**RECORDS SHOWN**

================

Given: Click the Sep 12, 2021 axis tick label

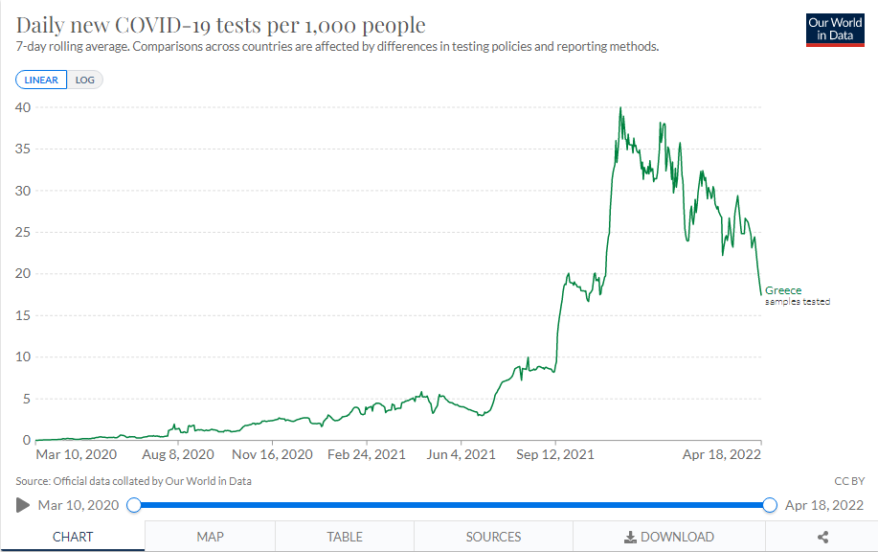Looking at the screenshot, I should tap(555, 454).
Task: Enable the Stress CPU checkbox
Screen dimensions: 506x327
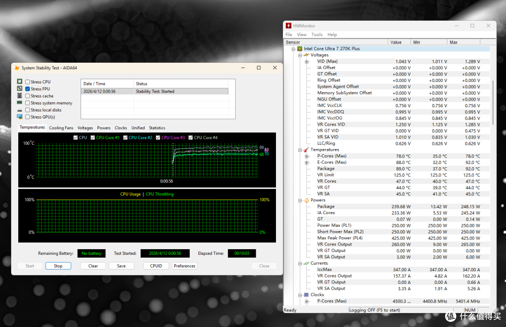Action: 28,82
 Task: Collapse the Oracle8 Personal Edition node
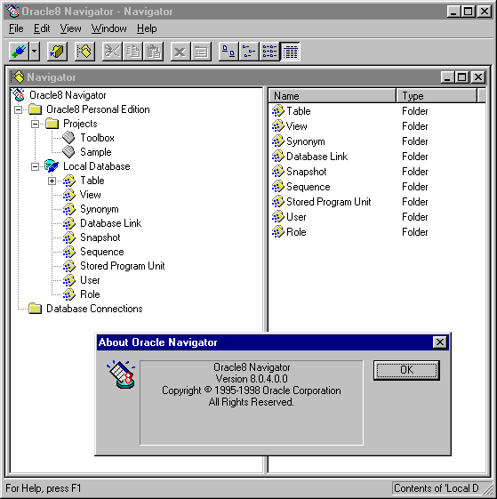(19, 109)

================

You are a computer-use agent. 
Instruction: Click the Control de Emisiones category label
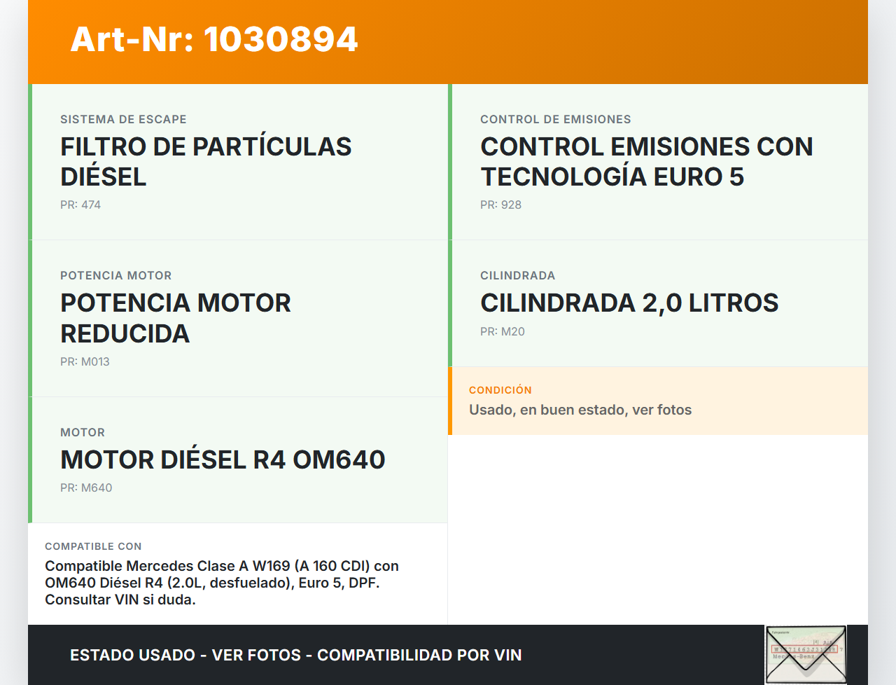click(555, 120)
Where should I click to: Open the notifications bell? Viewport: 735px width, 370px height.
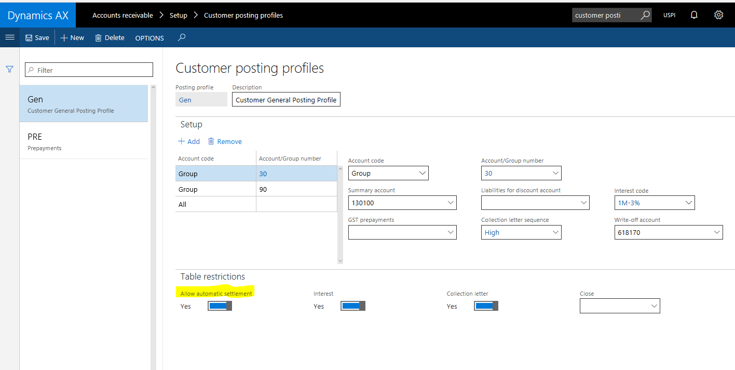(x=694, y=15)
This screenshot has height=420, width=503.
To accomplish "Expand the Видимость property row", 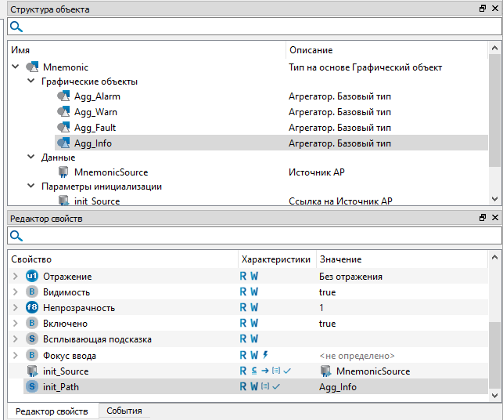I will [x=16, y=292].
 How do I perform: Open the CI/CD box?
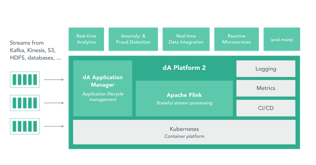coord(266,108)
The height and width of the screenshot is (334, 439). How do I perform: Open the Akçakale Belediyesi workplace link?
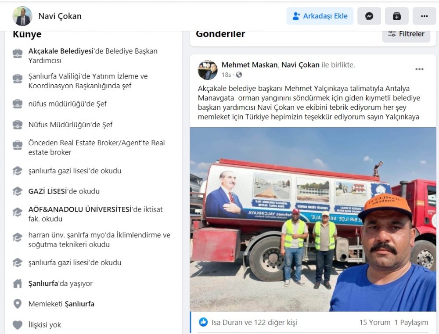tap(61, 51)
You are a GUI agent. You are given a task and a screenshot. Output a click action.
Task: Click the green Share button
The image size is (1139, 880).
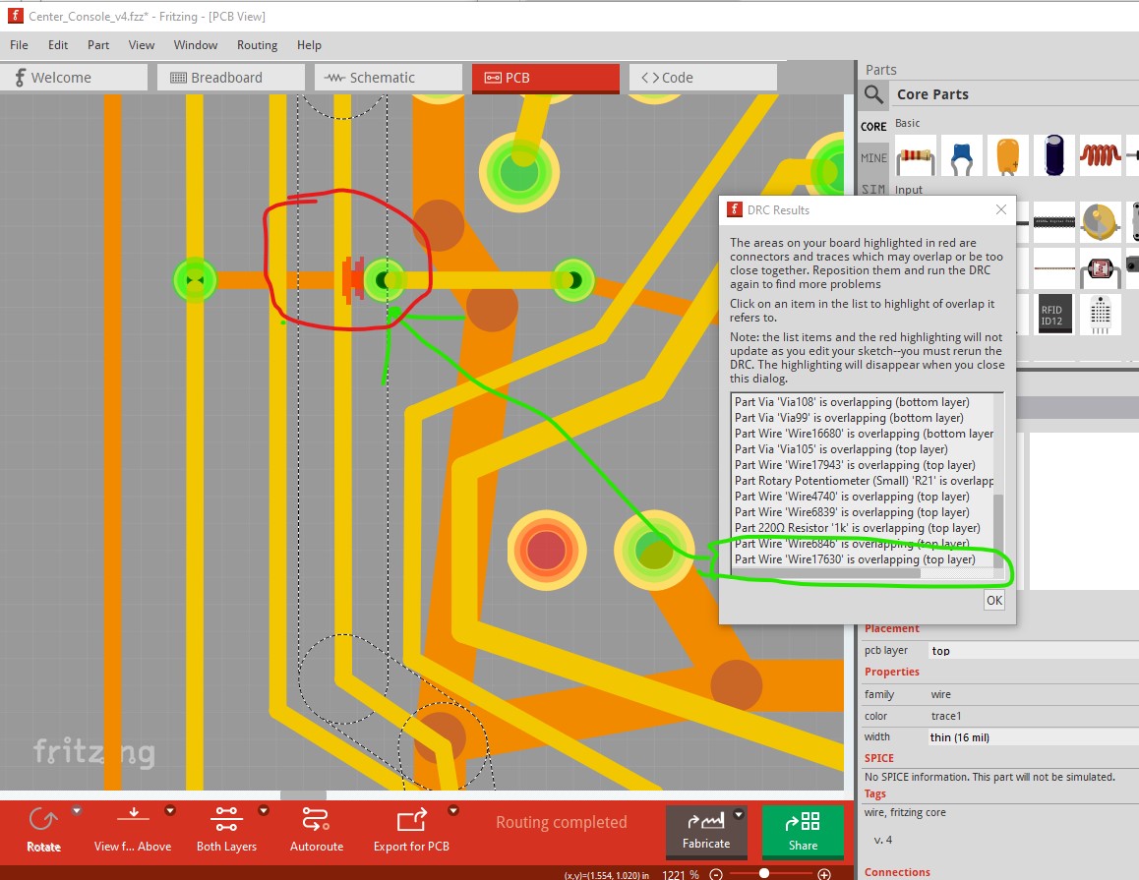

================

**ACTIVITY**
Please copy every line in the entries where "agent" appears.

**EXERCISE RESPONSE**
You are a computer-use agent. 
You are a GUI agent. You are given a task and a screenshot. Output a click action.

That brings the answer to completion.